Foreign arrivals may fall 20 percent in 2009
Foreign arrivals to Vietnam may fall 20 percent this year to only 3.3 million as a result of the global economic crisis and the influenza A (H1N1) scare, the Ministry of Culture, Sports and Tourism said Friday.
Minister Hoang Tuan Anh said the ministry had to lower the annual target as arrivals declined in the January-May period amid the economic downturn while the influenza scare emerged as a new deterrent.
The number of foreign arrivals fell 18.8 percent year-on-year to 1.6 million in the first five months this year. The number of visitors from key markets, including China, the US and South Korea, dropped by as much as 38 percent, figures from the General Statistics Office show.
The tourism sector, employing more than 10 percent of country’s workforce, planned to attract 4.3 million foreign visitors this year after arrivals increased 0.6 percent to 4.2 million in 2008.
Although the number of foreign tourists will fall, the sector’s revenues could remain unchanged thanks to the increasing number of domestic tourists, Anh said.

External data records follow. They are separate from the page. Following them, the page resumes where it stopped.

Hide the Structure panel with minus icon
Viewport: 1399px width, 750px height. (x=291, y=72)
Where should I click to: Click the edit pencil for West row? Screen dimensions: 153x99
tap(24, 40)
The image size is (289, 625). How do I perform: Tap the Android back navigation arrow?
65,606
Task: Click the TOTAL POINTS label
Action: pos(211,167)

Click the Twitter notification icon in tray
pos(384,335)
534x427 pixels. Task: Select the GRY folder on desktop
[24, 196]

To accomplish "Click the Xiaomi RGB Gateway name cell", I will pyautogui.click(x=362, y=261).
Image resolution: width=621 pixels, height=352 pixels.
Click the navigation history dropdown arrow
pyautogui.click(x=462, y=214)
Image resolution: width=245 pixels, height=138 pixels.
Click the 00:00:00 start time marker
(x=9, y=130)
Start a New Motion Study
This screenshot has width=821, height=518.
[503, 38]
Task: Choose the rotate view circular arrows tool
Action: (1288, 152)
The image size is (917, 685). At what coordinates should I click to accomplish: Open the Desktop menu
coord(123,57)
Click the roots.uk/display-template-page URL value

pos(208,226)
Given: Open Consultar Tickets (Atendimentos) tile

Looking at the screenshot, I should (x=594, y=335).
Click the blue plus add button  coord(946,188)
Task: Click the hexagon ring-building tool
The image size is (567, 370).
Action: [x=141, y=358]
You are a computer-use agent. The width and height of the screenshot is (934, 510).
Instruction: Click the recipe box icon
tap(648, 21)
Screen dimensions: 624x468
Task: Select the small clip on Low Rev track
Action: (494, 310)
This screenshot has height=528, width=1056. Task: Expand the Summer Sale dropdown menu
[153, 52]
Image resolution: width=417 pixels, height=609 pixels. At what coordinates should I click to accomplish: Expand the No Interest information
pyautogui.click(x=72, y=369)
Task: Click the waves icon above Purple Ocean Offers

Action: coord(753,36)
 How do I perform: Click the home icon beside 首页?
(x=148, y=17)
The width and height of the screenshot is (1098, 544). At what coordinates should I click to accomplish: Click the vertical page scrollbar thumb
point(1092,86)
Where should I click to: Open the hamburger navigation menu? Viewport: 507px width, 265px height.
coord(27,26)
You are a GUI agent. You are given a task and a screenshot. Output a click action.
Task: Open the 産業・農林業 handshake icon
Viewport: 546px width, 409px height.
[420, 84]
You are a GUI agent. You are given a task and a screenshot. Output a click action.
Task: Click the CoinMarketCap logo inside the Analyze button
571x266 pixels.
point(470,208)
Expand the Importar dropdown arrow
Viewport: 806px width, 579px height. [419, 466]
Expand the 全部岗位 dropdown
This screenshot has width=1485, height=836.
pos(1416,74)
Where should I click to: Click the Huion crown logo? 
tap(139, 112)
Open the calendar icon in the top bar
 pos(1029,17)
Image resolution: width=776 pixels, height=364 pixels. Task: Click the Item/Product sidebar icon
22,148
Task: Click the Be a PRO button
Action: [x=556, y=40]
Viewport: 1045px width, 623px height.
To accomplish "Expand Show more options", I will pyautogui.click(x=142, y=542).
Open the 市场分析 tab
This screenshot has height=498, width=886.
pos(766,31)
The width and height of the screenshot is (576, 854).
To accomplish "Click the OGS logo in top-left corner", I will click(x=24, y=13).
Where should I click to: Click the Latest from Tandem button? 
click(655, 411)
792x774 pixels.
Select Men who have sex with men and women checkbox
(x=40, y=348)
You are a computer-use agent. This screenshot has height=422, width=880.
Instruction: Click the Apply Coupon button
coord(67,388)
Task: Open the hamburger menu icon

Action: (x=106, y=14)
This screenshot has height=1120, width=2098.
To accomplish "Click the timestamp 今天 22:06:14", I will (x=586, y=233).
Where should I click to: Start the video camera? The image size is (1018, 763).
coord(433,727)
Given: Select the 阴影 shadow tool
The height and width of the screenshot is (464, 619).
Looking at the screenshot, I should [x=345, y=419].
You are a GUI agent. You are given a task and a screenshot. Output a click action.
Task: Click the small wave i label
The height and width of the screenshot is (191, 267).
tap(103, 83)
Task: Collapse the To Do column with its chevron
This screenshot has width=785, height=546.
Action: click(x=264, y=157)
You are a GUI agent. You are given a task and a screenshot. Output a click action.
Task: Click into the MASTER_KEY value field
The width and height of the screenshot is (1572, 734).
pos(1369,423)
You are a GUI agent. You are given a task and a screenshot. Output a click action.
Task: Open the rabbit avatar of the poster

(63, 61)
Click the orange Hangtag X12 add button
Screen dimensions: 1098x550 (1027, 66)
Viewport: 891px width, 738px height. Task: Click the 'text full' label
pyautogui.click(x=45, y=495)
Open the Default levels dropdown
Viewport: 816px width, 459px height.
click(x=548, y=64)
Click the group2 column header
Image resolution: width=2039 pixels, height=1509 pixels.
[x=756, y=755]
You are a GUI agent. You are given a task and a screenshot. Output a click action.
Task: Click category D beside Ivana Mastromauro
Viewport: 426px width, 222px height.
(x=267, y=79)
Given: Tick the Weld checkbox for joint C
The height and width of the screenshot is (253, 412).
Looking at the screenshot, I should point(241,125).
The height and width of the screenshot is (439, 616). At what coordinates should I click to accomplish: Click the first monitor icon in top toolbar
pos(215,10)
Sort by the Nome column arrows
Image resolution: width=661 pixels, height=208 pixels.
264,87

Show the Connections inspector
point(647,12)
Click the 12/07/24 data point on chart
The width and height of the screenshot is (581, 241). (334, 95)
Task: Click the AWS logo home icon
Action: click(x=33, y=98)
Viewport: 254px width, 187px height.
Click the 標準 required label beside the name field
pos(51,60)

According to the Vietnam National Administration of Tourism (VNAT), the number of domestic tourists rose by 50 percent from a year earlier in the four months of implementing the Impressive Vietnam promotion campaign, launched in January and ending in September.
VNAT expects the tourism sector to earn VND65 trillion (US$3.65 billion) this year.
“Right now the focus is to increase the number of domestic tourists,” Anh said, adding local businesses should try to improve services in preparation for a recovery of the global tourism industry.
The London-based World Tourism & Travel Council estimated in March that global travel revenues will fall 3.6 percent this year, according to Bloomberg.